Short exercise
Render the lines below as a JSON list of strings, one string per line, skipping blank lines. Leave the pictures out of the list.

Data supplied

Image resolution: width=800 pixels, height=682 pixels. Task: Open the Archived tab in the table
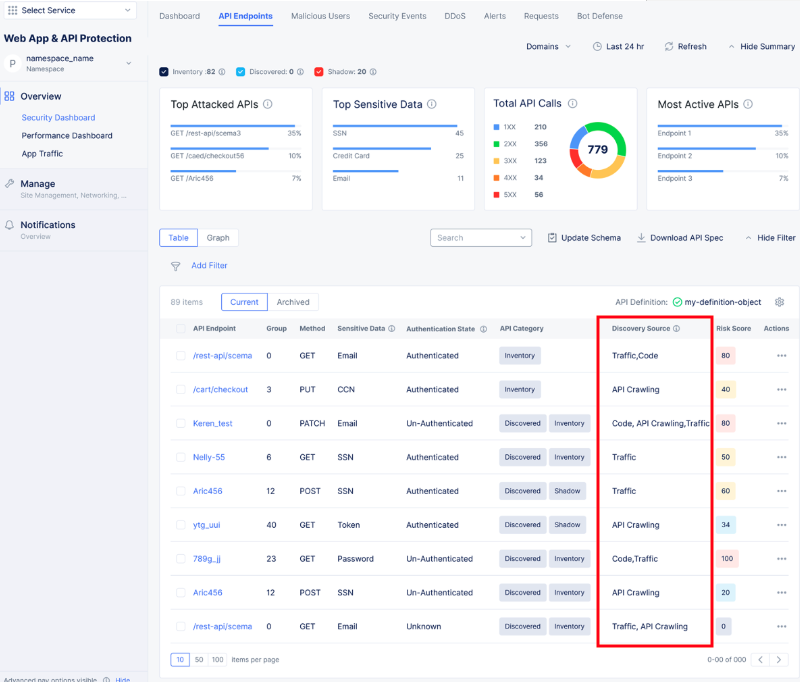coord(295,301)
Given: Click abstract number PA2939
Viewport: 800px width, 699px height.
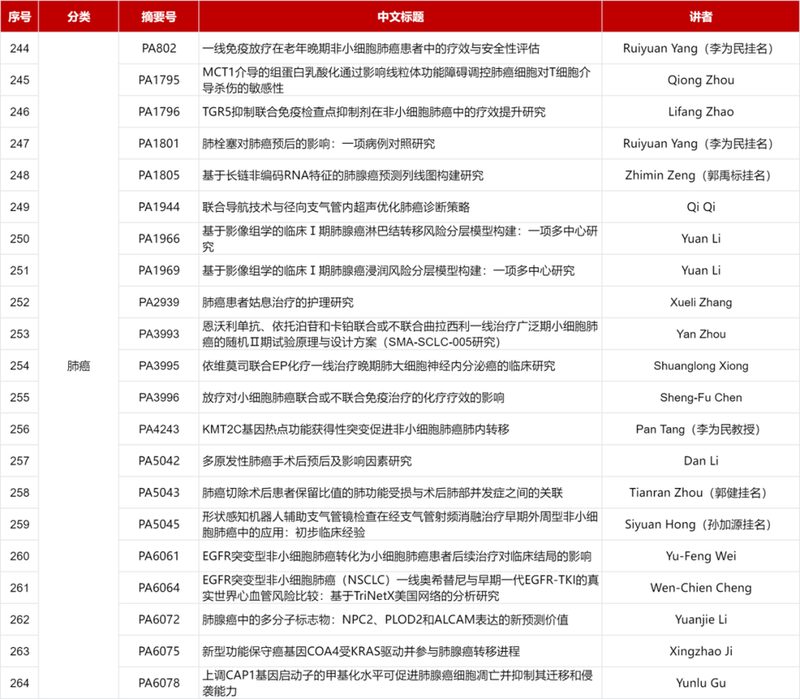Looking at the screenshot, I should 158,302.
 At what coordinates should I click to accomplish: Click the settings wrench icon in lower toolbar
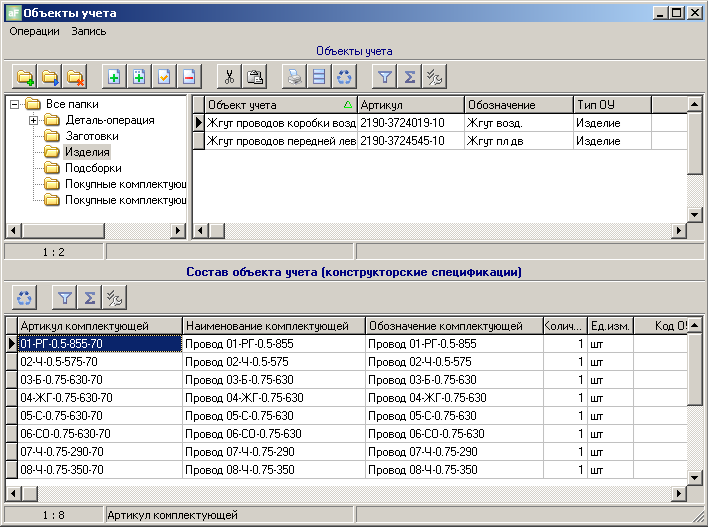115,297
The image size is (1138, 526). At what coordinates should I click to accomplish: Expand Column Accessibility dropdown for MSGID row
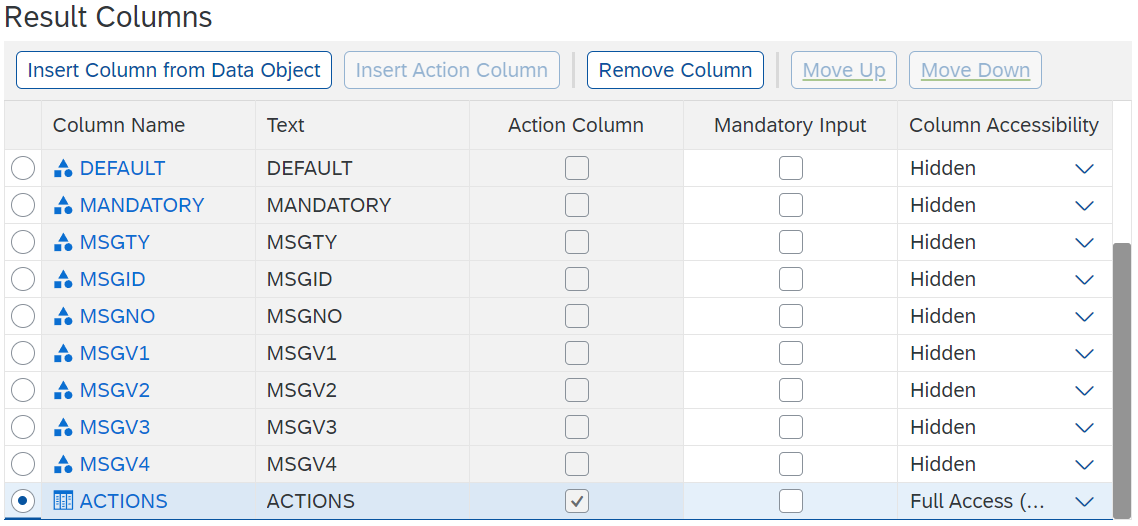[1084, 279]
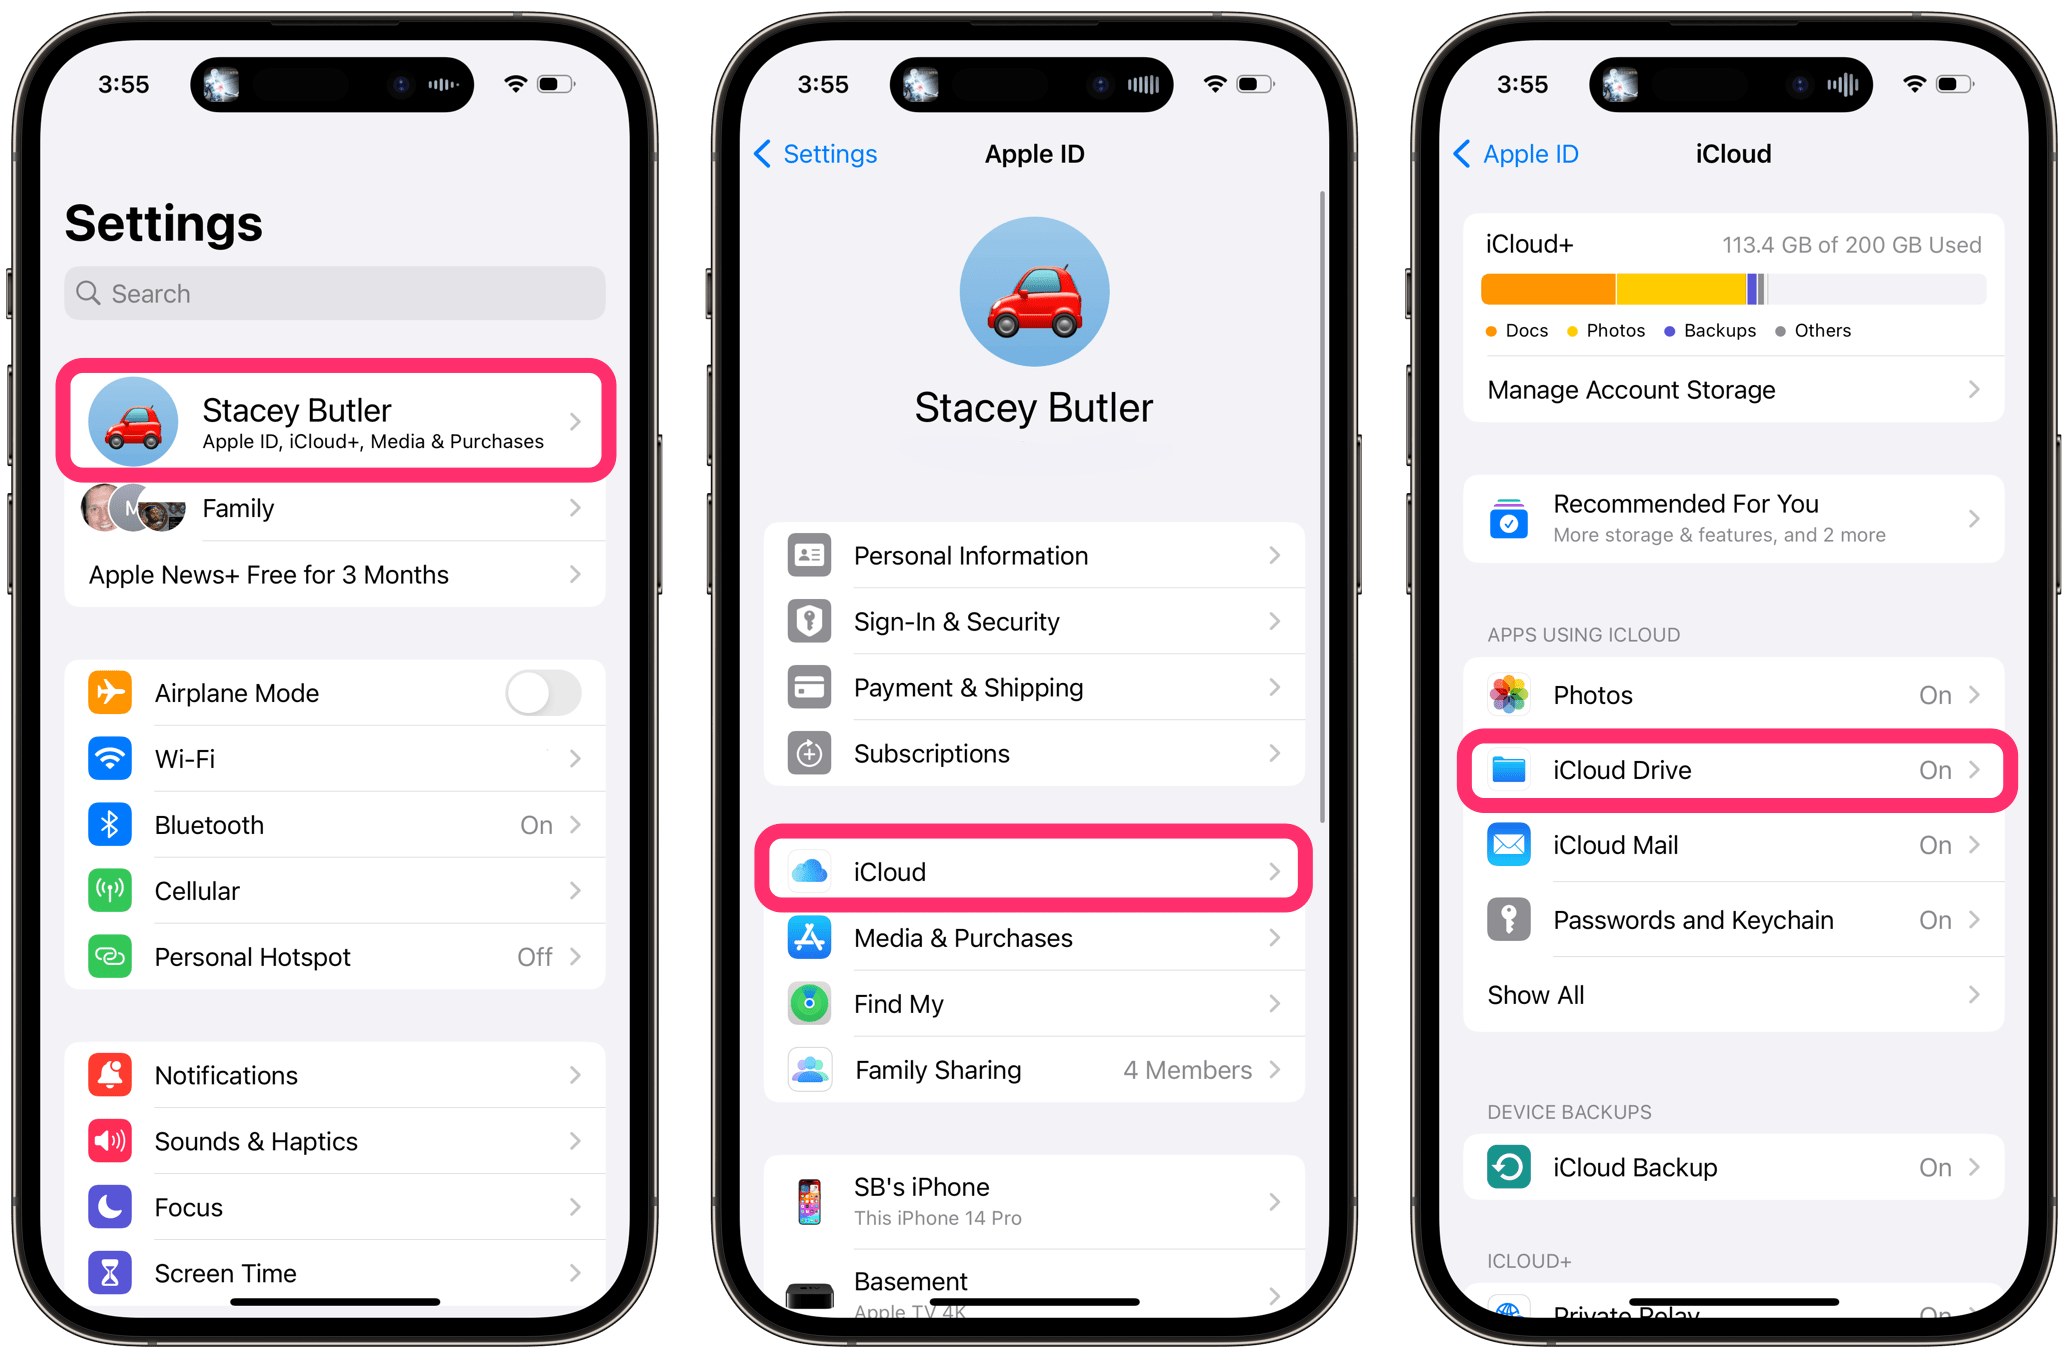Open the Find My settings
The height and width of the screenshot is (1358, 2069).
tap(1034, 1005)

Correct output
[
  "Image resolution: width=800 pixels, height=682 pixels. Task: Open the Archived tab in the table",
  "coord(295,301)",
  "Given: Click abstract number PA2939",
  "Viewport: 800px width, 699px height.",
  "Looking at the screenshot, I should 158,302.",
  " At what coordinates should I click to accomplish: Click the settings wrench icon in lower toolbar",
  "115,297",
  "The image size is (1138, 526). At what coordinates should I click to accomplish: Expand Column Accessibility dropdown for MSGID row",
  "[1084, 279]",
  "Open the Find My settings",
  "The height and width of the screenshot is (1358, 2069).",
  "tap(1034, 1005)"
]